§ Records for the exercise
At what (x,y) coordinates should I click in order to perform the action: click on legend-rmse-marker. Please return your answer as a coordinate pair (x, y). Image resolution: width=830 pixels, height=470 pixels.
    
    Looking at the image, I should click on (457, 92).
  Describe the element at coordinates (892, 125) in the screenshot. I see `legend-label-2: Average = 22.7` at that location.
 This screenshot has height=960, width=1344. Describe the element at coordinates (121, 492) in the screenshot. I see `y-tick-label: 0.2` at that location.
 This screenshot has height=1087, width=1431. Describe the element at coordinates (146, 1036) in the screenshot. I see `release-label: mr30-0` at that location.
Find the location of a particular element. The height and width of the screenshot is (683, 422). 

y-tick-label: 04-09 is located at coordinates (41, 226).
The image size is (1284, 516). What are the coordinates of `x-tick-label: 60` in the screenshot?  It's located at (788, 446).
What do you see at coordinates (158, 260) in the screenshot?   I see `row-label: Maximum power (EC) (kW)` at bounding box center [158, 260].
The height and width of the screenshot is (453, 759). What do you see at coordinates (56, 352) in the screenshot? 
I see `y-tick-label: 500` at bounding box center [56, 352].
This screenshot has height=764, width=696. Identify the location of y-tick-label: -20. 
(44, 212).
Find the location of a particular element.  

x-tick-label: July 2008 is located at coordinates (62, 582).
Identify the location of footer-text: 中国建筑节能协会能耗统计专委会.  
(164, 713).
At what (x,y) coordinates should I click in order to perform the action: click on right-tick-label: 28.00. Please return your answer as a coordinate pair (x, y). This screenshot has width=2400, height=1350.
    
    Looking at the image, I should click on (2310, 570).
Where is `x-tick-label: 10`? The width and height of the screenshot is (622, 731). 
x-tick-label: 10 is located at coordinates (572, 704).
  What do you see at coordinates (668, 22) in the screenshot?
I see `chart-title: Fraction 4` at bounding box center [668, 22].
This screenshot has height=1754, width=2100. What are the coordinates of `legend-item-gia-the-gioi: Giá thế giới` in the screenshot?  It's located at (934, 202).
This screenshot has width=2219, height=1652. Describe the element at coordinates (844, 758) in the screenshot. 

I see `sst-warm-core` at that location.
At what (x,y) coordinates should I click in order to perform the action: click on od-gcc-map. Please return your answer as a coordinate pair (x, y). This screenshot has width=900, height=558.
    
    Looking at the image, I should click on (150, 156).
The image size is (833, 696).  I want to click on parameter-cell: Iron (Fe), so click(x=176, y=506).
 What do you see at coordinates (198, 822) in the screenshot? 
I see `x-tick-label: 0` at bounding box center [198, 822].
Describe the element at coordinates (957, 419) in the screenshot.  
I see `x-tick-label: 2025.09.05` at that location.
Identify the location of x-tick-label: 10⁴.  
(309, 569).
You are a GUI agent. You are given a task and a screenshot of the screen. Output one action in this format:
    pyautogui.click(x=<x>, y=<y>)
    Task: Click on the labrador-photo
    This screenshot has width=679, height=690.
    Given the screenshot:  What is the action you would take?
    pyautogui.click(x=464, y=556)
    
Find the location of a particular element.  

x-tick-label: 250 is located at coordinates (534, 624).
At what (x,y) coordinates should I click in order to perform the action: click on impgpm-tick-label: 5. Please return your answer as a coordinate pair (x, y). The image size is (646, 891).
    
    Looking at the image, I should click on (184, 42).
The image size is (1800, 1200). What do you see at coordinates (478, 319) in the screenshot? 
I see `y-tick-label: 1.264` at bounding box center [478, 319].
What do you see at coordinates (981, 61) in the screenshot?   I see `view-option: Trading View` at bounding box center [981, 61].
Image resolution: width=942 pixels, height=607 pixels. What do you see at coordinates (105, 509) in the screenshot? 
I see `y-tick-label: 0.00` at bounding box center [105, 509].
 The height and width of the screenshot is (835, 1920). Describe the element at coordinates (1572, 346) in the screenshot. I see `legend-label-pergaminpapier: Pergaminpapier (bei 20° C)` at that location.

§ Problem details
Rewrite all the records above, changing "coordinate pair" to "pair of numbers" and leaving everything else as it is.

§ Result for this task
At what (x,y) coordinates should I click in order to perform the action: click on legend-rmse-marker. Please return your answer as a pair of numbers (x, y). Image resolution: width=830 pixels, height=470 pixels.
    
    Looking at the image, I should click on (457, 92).
  Describe the element at coordinates (892, 125) in the screenshot. I see `legend-label-2: Average = 22.7` at that location.
 This screenshot has height=960, width=1344. Describe the element at coordinates (121, 492) in the screenshot. I see `y-tick-label: 0.2` at that location.
 This screenshot has height=1087, width=1431. Describe the element at coordinates (146, 1036) in the screenshot. I see `release-label: mr30-0` at that location.
Find the location of a particular element. The height and width of the screenshot is (683, 422). 

y-tick-label: 04-09 is located at coordinates (41, 226).
The image size is (1284, 516). What are the coordinates of `x-tick-label: 60` in the screenshot?  It's located at (788, 446).
What do you see at coordinates (158, 260) in the screenshot?   I see `row-label: Maximum power (EC) (kW)` at bounding box center [158, 260].
The height and width of the screenshot is (453, 759). What do you see at coordinates (56, 352) in the screenshot? 
I see `y-tick-label: 500` at bounding box center [56, 352].
This screenshot has height=764, width=696. Identify the location of y-tick-label: -20. 
(44, 212).
Find the location of a particular element.  

x-tick-label: July 2008 is located at coordinates (62, 582).
Identify the location of footer-text: 中国建筑节能协会能耗统计专委会.  
(164, 713).
At what (x,y) coordinates should I click in order to perform the action: click on right-tick-label: 28.00. Please return your answer as a pair of numbers (x, y). This screenshot has width=2400, height=1350.
    
    Looking at the image, I should click on (2310, 570).
Where is `x-tick-label: 10`? The width and height of the screenshot is (622, 731). 
x-tick-label: 10 is located at coordinates (572, 704).
  What do you see at coordinates (668, 22) in the screenshot?
I see `chart-title: Fraction 4` at bounding box center [668, 22].
This screenshot has height=1754, width=2100. What are the coordinates of `legend-item-gia-the-gioi: Giá thế giới` in the screenshot?  It's located at (934, 202).
This screenshot has width=2219, height=1652. Describe the element at coordinates (844, 758) in the screenshot. 

I see `sst-warm-core` at that location.
At what (x,y) coordinates should I click in order to perform the action: click on od-gcc-map. Please return your answer as a pair of numbers (x, y). This screenshot has width=900, height=558.
    
    Looking at the image, I should click on (150, 156).
The image size is (833, 696).  I want to click on parameter-cell: Iron (Fe), so click(x=176, y=506).
 What do you see at coordinates (198, 822) in the screenshot? 
I see `x-tick-label: 0` at bounding box center [198, 822].
Describe the element at coordinates (957, 419) in the screenshot.  
I see `x-tick-label: 2025.09.05` at that location.
Identify the location of x-tick-label: 10⁴.  
(309, 569).
You are a GUI agent. You are given a task and a screenshot of the screen. Output one action in this format:
    pyautogui.click(x=<x>, y=<y>)
    Task: Click on the labrador-photo
    This screenshot has width=679, height=690.
    Given the screenshot:  What is the action you would take?
    pyautogui.click(x=464, y=556)
    
Find the location of a particular element.  

x-tick-label: 250 is located at coordinates (534, 624).
At what (x,y) coordinates should I click in order to perform the action: click on impgpm-tick-label: 5. Please return your answer as a pair of numbers (x, y). The image size is (646, 891).
    
    Looking at the image, I should click on (184, 42).
The image size is (1800, 1200). What do you see at coordinates (478, 319) in the screenshot? 
I see `y-tick-label: 1.264` at bounding box center [478, 319].
What do you see at coordinates (981, 61) in the screenshot?   I see `view-option: Trading View` at bounding box center [981, 61].
Image resolution: width=942 pixels, height=607 pixels. What do you see at coordinates (105, 509) in the screenshot? 
I see `y-tick-label: 0.00` at bounding box center [105, 509].
 The height and width of the screenshot is (835, 1920). Describe the element at coordinates (1572, 346) in the screenshot. I see `legend-label-pergaminpapier: Pergaminpapier (bei 20° C)` at that location.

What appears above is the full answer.